While automation certainly has the potential to improve workers’ lives, this common fear — that automation poses a threat to job security — is far from baseless. Indeed, the data suggests that growing investment in AI and other automated technologies may have a substantial impact on the makeup of the workforce.
Automation boosts demand for educated workers and flattens org charts: On a firm-by-firm level, researchers have found that investment into AI tends to correlate with hiring more highly-educated workers. In addition, companies with more automation tend to have flatter organizations, with more junior workers and fewer mid-level and senior employees.
Automation reduces low-wage, non-service jobs: On an economy-wide level, an analysis of U.S. employment data found that increases in automation have led to a decrease in the availability of automatable, low-wage jobs. Interestingly, this shift has been accompanied by an increase in non-automatable low-wage jobs (i.e., service jobs in which humans cannot be replaced by robots). But this increase has not been sufficient to counteract the decrease in jobs that don’t have an interpersonal component. Moreover, the study found that job losses due to automation are largest among non-Asian people of color, shedding light on the complex interplay between racial equity, economic trends, and technological advances.

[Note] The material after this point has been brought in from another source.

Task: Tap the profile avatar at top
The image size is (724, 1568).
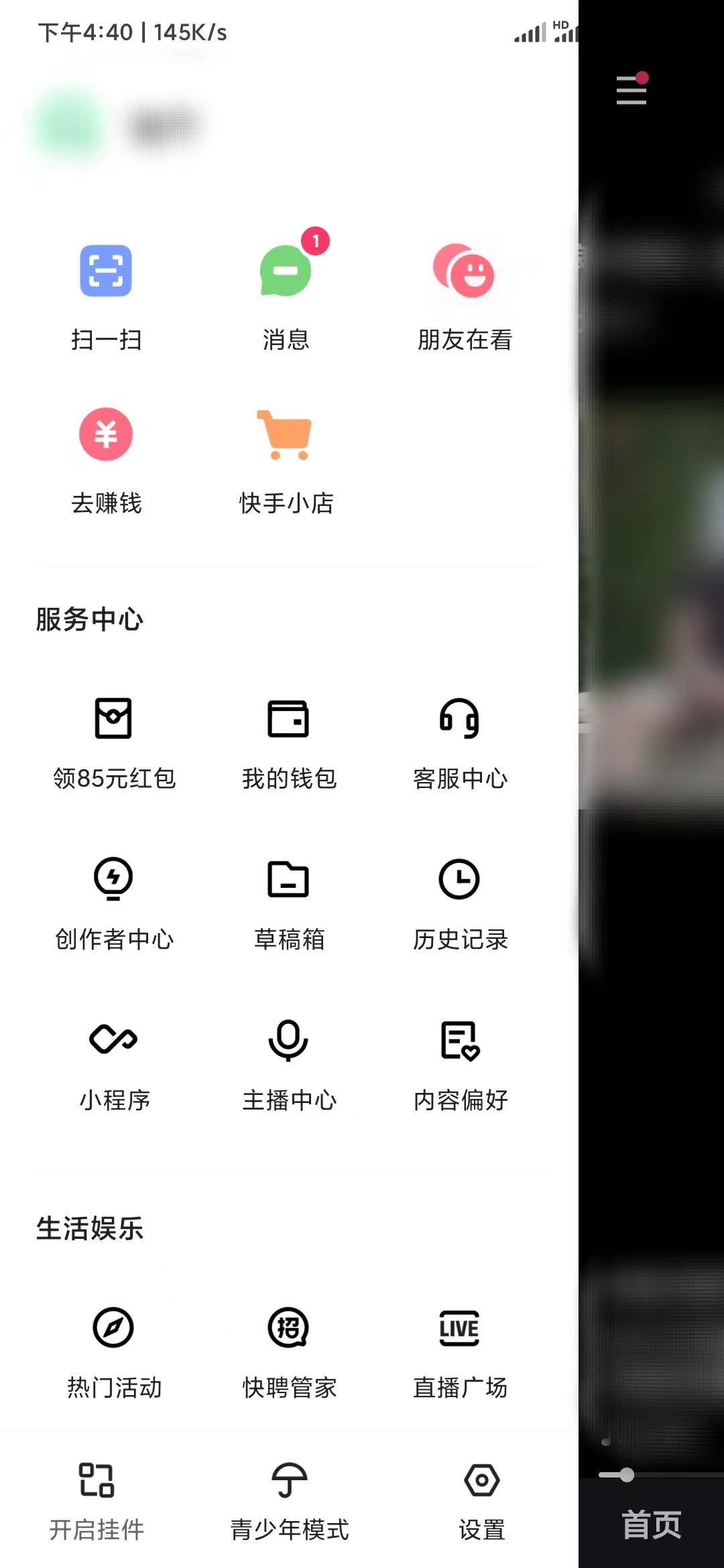Action: [x=68, y=127]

As with growth in any new technology, the recent explosion in digital workplace tools is neither all good nor all bad. Rather, optimism and enthusiasm for progress must be balanced with an acknowledgement of the very real — and not always positive — impact that these tools can have on the people who interact with them. As new research explores these varied effects, leaders much continuously check their assumptions, avoid oversimplification, and work to ensure that their decisions are driven not by knee-jerk reactions or gut feel alone, but by the latest data and evidence.